Comme tout le monde, je travaille pour l’argent. Oui on peut – et on devrait – trouver d’autres satisfactions dans un job, mais chez moi, c’est désormais exclusivement pour l’argent. Je travaille pour une boite réputée, mais ça ne me fait ni chaud ni froid. Ca reste d’ailleurs une compagnie d’assurance ! L’activité est absurde et il n’y a pas besoin d’être visionnaire pour le remarquer. Socialement, c’est un peu le désert. Trop de télétravail et un bureau désert ou peuplé de gens qui sont là pour montrer qu’ils bossent à fond.
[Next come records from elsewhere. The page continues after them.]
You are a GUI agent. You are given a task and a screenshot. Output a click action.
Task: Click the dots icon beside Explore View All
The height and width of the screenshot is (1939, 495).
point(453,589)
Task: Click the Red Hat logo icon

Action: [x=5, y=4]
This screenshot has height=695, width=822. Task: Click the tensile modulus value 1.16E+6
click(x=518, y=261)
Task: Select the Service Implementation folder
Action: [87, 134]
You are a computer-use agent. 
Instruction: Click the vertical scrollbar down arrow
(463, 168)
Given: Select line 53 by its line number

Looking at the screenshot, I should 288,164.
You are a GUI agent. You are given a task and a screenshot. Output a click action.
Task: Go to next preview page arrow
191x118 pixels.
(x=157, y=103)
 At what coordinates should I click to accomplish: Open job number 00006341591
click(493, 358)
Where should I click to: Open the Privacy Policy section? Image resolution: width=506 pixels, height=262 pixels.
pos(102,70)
Alors, pour tenir il y aurait bien d’autres choses. La vie privée est là pour ça. On pourrait se raccrocher à la fin de journée. Mais pour moi, elle commencera à 21-21h30, quand mon fils de trois ans s’endormira enfin. A moins qu’on compte mon tête-à-tête avec lui, entre 18h30 et 21h30, quand je le retrouverai épuisé, irascible et incapable de communiquer, après son après-midi avec la nounou et son fils.
Les week-ends ? Il ne faut pas compter sur madame, qui travaillera forcément, si je n’ai de mon côté des activités musicales bien encadrées. Quand ce n’est pas le cas, donc la plupart du temps, je ferai des activités ciblées pour un garçon qui a quatre décennies de moins que moi.
Les vacances ? Elle va partir seule avec notre fils chez ses parents en Allemagne et n’a aucune envie que je les rejoigne. Je suis en effet trop chiant : je ne veux pas qu’on mange dans ma voiture (avez-vous déjà observé l’état des lieux où un enfant vient de manger ?), qu’après avoir conduit tout du long (elle n’a pas le permis), entendu mon fils crier et vu Madame lui donner à manger des trucs qui collent ou font des miettes, j’ai selon elle immanquablement des mouvements de colère qui gâchent irrémédiablement ses vacances. En conséquence, au contraire des autres prolétaires, je ne peux pas, pour tenir le coup, me raccrocher à la pensée de bientôt partir en vacances.
Donc voilà, après avoir bien travaillé pour obtenir tout ce qu’il faut pour être heureux – situation professionnelle, belle voiture, grande maison, une bonne femme et un enfant – je reste le même en plus vieux que quand je vivais seul dans mon studio, désespéré par un travail nul, mon célibat éternel et ma solitude. Sur le long terme, ce sentiment de vie inutile, vaine, misérable et absurde reste constant.